Kazumi ,

     You need to look at the struts-example.war application for how to do
this. Basically create your own servlet where you initialize your beans.
Once the beans are initialized , put them in application scope. Then startup
your action servlet. To do this you need to use the web.xml file to specify
the order in which the servlets need to be loaded.
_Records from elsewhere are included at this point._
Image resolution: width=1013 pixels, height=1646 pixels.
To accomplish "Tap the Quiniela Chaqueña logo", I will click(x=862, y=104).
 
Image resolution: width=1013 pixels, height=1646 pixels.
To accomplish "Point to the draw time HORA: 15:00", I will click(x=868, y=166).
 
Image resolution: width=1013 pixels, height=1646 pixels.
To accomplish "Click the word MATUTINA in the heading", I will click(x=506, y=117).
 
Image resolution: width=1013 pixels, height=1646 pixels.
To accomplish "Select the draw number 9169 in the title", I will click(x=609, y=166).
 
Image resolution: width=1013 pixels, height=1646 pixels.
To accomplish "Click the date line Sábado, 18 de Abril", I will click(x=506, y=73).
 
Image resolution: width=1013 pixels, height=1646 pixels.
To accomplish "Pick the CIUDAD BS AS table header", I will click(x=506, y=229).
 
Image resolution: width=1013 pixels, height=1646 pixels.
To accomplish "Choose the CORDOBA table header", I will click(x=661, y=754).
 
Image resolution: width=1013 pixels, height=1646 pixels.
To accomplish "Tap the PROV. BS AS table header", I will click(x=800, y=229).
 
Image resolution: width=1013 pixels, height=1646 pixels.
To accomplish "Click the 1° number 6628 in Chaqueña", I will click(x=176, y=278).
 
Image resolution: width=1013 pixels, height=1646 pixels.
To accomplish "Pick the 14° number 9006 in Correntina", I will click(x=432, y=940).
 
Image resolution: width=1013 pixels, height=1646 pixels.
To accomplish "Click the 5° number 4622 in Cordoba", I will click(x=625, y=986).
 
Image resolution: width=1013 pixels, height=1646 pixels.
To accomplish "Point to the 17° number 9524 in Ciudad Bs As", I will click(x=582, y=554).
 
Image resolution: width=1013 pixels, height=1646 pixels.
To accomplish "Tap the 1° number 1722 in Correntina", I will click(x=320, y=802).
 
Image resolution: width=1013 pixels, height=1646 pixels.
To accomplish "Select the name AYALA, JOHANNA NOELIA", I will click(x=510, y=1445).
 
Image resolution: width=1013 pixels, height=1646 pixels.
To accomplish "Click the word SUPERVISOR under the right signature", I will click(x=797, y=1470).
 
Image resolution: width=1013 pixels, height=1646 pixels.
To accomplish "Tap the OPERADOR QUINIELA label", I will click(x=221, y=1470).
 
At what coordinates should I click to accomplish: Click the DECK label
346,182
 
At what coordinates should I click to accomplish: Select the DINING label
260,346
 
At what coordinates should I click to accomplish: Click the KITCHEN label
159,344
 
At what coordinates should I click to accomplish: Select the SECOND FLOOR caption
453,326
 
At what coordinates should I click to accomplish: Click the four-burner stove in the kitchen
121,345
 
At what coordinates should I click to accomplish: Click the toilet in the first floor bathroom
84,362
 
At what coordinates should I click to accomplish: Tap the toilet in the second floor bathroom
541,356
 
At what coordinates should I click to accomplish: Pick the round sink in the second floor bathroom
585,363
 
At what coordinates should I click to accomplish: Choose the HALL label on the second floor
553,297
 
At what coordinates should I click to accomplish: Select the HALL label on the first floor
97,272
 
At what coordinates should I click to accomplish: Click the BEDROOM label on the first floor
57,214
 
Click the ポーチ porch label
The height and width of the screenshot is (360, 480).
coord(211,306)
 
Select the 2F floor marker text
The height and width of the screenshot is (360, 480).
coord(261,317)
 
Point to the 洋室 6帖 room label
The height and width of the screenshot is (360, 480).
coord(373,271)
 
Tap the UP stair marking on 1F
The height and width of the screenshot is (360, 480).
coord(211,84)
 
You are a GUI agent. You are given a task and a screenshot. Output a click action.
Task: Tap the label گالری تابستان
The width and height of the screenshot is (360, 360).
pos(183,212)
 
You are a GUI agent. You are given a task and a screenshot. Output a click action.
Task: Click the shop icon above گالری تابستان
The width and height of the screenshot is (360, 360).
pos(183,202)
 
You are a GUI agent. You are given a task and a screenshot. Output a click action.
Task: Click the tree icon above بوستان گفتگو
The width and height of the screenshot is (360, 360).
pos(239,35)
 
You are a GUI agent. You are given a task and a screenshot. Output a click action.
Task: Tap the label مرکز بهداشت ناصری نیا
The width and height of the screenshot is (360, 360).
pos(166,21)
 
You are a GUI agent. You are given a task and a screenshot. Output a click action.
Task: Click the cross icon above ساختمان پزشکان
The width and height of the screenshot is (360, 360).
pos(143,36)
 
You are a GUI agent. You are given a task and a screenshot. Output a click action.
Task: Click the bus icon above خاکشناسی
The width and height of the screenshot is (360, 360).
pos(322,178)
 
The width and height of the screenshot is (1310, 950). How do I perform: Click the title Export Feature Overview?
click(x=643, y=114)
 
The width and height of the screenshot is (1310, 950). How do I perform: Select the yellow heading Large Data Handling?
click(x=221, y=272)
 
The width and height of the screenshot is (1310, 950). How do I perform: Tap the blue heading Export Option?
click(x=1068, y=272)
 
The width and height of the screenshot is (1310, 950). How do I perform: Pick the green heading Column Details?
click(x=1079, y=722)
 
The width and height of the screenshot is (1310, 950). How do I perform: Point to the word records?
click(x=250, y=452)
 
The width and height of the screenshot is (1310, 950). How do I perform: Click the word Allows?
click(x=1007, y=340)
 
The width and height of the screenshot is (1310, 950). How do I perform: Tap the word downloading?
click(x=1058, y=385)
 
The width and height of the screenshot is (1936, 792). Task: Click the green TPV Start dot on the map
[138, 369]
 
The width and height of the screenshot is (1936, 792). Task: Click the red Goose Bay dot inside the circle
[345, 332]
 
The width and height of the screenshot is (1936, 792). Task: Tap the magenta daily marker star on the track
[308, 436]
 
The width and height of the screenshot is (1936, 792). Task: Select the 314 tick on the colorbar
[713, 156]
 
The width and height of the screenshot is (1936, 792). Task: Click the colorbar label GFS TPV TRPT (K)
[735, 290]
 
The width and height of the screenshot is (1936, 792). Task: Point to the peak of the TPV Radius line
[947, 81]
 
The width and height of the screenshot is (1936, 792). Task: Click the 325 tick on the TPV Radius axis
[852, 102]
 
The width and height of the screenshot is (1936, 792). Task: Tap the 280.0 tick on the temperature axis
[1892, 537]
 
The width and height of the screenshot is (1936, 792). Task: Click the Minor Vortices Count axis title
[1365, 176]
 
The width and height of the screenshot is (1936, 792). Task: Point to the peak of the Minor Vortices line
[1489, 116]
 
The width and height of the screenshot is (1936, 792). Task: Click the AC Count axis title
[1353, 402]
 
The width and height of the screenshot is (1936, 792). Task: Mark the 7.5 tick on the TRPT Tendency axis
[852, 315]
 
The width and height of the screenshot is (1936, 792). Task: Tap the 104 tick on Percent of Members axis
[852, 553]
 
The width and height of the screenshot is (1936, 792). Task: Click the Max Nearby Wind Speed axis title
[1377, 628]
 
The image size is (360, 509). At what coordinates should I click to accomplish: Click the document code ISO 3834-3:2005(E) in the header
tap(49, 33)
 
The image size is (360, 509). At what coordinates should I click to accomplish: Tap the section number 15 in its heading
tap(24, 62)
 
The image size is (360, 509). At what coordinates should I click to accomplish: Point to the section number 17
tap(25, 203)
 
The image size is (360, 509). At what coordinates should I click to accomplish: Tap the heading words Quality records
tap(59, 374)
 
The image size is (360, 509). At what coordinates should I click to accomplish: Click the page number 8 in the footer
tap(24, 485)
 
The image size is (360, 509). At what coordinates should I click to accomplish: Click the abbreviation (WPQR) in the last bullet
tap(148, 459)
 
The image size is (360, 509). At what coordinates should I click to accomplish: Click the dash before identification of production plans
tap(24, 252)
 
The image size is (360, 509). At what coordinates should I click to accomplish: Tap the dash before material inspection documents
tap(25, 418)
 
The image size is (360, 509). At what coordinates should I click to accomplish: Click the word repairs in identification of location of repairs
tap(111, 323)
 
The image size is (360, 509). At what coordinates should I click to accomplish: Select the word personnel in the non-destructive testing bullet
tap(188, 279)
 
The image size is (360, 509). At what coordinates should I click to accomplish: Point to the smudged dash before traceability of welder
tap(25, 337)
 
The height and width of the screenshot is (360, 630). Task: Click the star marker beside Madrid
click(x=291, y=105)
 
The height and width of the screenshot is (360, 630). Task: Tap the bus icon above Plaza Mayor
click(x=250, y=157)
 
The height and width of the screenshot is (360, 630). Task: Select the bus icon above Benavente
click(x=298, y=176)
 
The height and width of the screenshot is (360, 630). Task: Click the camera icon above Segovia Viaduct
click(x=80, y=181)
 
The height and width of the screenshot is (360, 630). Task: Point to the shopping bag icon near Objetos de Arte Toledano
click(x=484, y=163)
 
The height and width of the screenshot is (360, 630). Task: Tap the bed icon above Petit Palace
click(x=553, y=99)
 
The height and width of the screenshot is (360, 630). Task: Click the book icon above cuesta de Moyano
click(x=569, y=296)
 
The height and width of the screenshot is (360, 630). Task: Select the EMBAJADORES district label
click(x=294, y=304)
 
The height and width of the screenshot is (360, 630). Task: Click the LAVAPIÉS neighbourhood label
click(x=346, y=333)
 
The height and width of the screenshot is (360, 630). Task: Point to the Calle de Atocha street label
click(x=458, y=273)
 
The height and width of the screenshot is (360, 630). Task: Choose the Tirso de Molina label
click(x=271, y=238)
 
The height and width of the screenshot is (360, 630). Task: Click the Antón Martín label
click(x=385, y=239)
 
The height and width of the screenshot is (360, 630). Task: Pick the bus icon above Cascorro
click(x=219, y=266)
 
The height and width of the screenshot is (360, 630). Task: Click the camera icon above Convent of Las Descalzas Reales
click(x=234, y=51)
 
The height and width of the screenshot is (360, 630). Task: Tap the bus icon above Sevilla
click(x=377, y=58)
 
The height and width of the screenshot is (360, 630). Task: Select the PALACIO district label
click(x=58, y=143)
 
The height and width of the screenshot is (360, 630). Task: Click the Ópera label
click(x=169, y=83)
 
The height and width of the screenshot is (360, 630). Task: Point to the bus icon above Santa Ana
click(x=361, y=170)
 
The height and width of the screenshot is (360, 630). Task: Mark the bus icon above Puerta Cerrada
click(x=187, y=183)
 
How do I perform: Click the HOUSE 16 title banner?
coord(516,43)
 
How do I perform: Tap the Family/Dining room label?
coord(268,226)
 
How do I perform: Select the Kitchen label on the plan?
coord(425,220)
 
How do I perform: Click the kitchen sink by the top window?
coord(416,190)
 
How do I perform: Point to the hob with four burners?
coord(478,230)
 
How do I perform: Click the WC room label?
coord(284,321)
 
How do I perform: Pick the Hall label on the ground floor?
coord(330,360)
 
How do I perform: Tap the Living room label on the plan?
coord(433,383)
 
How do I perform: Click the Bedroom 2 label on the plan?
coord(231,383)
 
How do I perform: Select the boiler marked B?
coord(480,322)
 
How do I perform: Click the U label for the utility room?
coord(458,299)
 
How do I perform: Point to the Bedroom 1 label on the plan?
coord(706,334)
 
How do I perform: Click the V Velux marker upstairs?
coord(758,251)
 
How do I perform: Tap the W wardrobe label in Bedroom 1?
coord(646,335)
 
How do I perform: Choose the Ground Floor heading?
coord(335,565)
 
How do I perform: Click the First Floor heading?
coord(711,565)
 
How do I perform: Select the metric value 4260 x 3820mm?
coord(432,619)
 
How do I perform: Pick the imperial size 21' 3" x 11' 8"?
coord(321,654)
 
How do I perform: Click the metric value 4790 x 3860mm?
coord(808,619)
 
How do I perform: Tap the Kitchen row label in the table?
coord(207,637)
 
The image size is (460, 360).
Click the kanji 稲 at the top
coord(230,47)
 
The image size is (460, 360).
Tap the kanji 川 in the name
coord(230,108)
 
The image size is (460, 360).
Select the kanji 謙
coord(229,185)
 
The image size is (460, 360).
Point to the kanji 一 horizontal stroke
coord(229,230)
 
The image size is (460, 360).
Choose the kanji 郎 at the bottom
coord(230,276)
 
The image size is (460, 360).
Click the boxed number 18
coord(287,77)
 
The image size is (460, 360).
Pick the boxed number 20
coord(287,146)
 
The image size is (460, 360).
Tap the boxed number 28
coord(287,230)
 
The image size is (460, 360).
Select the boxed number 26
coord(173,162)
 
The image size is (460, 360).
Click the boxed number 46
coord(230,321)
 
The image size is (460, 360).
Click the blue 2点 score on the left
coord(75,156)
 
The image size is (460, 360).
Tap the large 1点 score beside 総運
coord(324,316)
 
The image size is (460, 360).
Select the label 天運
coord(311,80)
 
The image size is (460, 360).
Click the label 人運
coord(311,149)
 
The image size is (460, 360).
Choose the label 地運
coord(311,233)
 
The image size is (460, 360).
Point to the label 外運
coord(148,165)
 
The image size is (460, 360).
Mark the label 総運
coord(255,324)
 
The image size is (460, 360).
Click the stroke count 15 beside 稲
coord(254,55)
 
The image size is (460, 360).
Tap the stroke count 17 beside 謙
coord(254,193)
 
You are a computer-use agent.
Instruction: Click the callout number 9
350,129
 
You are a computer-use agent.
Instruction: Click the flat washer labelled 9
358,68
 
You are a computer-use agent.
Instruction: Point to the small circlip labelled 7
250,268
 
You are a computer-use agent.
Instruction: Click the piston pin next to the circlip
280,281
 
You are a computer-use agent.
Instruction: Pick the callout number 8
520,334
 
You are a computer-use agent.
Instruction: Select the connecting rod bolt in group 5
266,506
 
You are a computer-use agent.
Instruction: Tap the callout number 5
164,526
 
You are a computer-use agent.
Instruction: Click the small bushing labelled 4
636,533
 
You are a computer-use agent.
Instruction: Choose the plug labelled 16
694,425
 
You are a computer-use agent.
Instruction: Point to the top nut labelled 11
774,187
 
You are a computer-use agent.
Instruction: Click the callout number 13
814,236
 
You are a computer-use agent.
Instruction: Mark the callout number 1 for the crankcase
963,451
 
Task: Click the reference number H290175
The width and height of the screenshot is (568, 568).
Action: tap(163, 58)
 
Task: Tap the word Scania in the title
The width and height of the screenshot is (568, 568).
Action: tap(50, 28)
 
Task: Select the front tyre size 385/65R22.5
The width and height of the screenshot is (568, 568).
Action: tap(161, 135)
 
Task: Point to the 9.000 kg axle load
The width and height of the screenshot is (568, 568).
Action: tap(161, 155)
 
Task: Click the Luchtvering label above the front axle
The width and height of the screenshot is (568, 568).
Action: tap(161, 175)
This way you will not be
tinkering with the ActionServlet which will be a good thing if infuture you
want to migrate to struts1.1

cheers,
Amar..

-----Original Message-----
From: [EMAIL PROTECTED] [mailto:[EMAIL PROTECTED]]
Sent: Thursday, May 24, 2001 10:38 PM
To: [EMAIL PROTECTED]
Subject: subclassing ActionServlet?


Hello struts-users,

My webapp needs bunch of beans that should be available
all the time and accessible from all JSP pages, so I guess I
have to create the beans at the startup time and set them to
the application context.

How should I do this? My candidates are,

1) create a subclass of ActionServlet and do it there,
2) create a subclass of Servlet (unrelated to ActionServlet)
    and do it there.

Which is better, or are there any other standard ways?
I don't see any examples that use subclasses of ActionServlet,
and I am wondering if there are some reasons not to.